Reputation: 333
I have 3 dataframes on spark : dataframe1 , dataframe2 and dataframe3 .
I want to join dataframe1 with an other dataframe based on a condition.
I use the following code :
Dataset <Row> df= dataframe1.filter(when(col("diffDate").lt(3888),dataframe1.join(dataframe2,
dataframe2.col("id_device").equalTo(dataframe1.col("id_device")).
and(dataframe2.col("id_vehicule").equalTo(dataframe1.col("id_vehicule"))).
and(dataframe2.col("tracking_time").lt(dataframe1.col("tracking_time")))).orderBy(dataframe2.col("tracking_time").desc())).
otherwise(dataframe1.join(dataframe3,
dataframe3.col("id_device").equalTo(dataframe1.col("id_device")).
and(dataframe3.col("id_vehicule").equalTo(dataframe1.col("id_vehicule"))).
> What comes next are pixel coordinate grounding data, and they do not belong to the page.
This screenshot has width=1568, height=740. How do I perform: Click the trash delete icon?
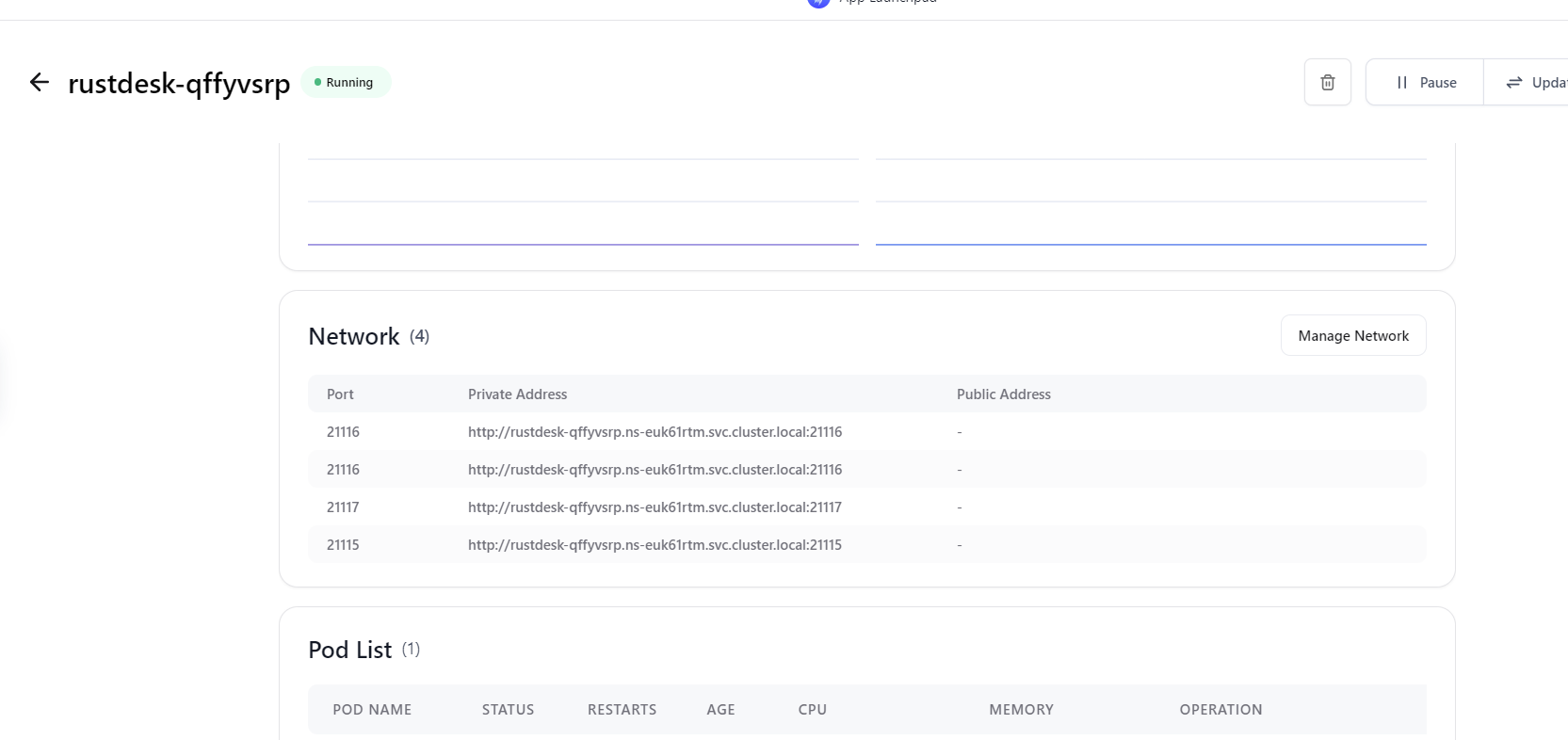(x=1327, y=83)
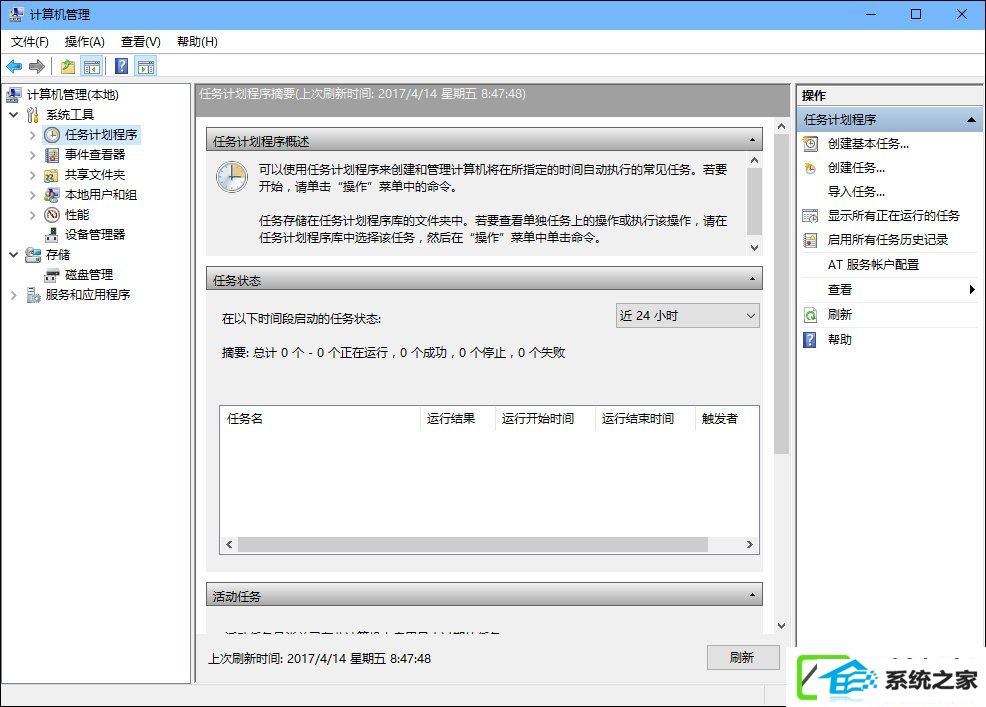Click the blue help question mark toolbar icon
Screen dimensions: 986x707
121,66
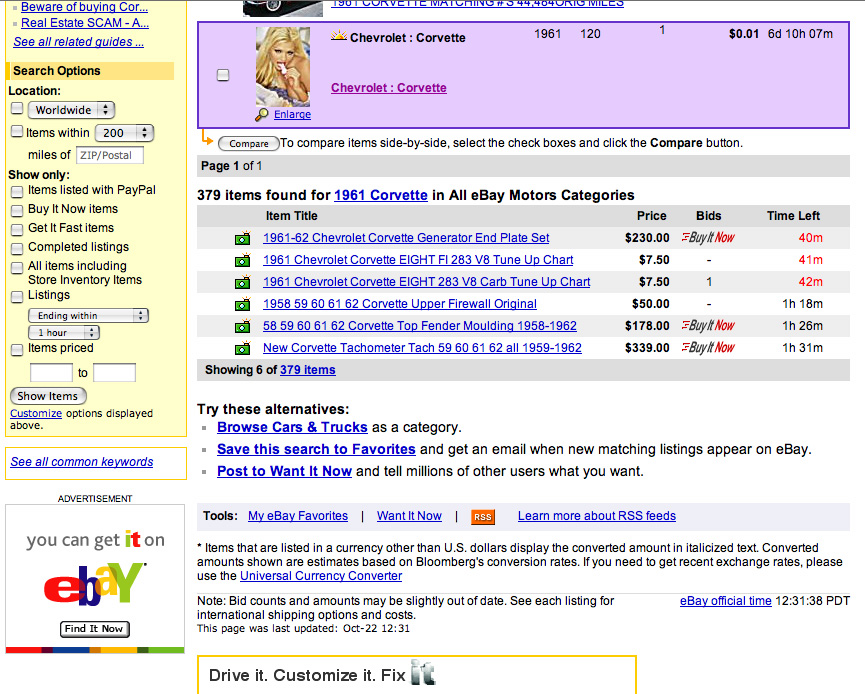Open the Universal Currency Converter link

pos(321,576)
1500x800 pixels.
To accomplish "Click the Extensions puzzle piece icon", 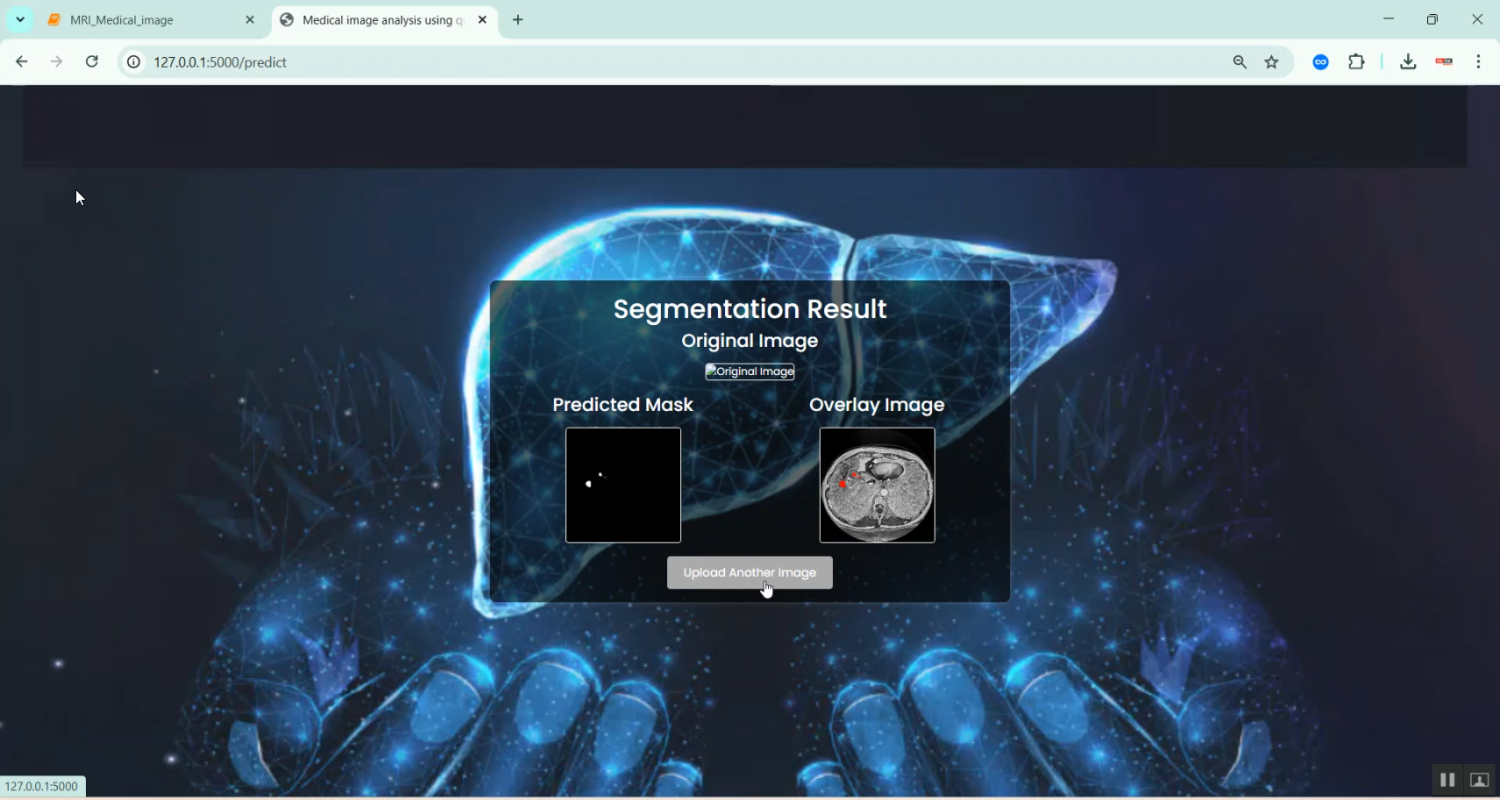I will pos(1357,61).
and(dataframe3.col("tracking_time").lt(dataframe1.col("tracking_time")))).orderBy(dataframe3.col("tracking_time").desc())));
But I get this exception
Exception in thread "main" java.lang.RuntimeException: Unsupported literal type class org.apache.spark.sql.Dataset
EDIT
Input dataframes :
dataframe1
+-----------+-------------+-------------+-------------+
| diffDate |id_device |id_vehicule |tracking_time|
+-----------+-------------+-------------+-------------+
|222 |1 |5 |2020-05-30 |
|4700 |8 |9 |2019-03-01 |
+-----------+-------------+-------------+-------------+
dataframe2
+-----------+-------------+-------------+-------------+
|id_device |id_vehicule |tracking_time|longitude |
+-----------+-------------+-------------+-------------+
|1 |5 |2020-05-12 | 33.21111 |
|8 |9 |2019-03-01 |20.2222 |
+-----------+-------------+-------------+-------------+
dataframe3
+-----------+-------------+-------------+-------------+
|id_device |id_vehicule |tracking_time|latitude |
+-----------+-------------+-------------+-------------+
|1 |5 |2020-05-12 | 40.333 |
|8 |9 |2019-02-28 |2.00000 |
+-----------+-------------+-------------+-------------+
when diffDate < 3888
+-----------+-------------+-------------+-------------+-----------+-------------+-------------+------------+
| diffDate |id_device |id_vehicule |tracking_time|id_device |id_vehicule |tracking_time|longitude|
+-----------+-------------+-------------+-------------+ +-----------+-------------+-------------+-------------+
|222 |1 |5 |2020-05-30 | 1 |5 |2020-05-12 | 33.21111 |
-----------+--------------+---------------+----------+----------+--------+-----------+--------------+-----------+
when diffDate > 3888
+-----------+-------------+-------------+-------------+-----------+-------------+-------------+------------+
| diffDate |id_device |id_vehicule |tracking_time|id_device |id_vehicule |tracking_time|latitude|
+-----------+-------------+-------------+-------------+ +-----------+-------------+-------------+-------------+
|4700 |9 |5 |2019-03-01 | 8 |9 |2019-02-28 | 2.00000 |
-----------+--------------+---------------+----------+----------+--------+-----------+--------------+-----------+
I need your help
Thank you.
Upvotes: 1
Views: 2164
Reputation: 6338
I think you need to revisit your code.
You are trying to execute a join for each row of the dataframe1
(of course based on the condition), which is I think incorrect requirement or misunderstood requirement.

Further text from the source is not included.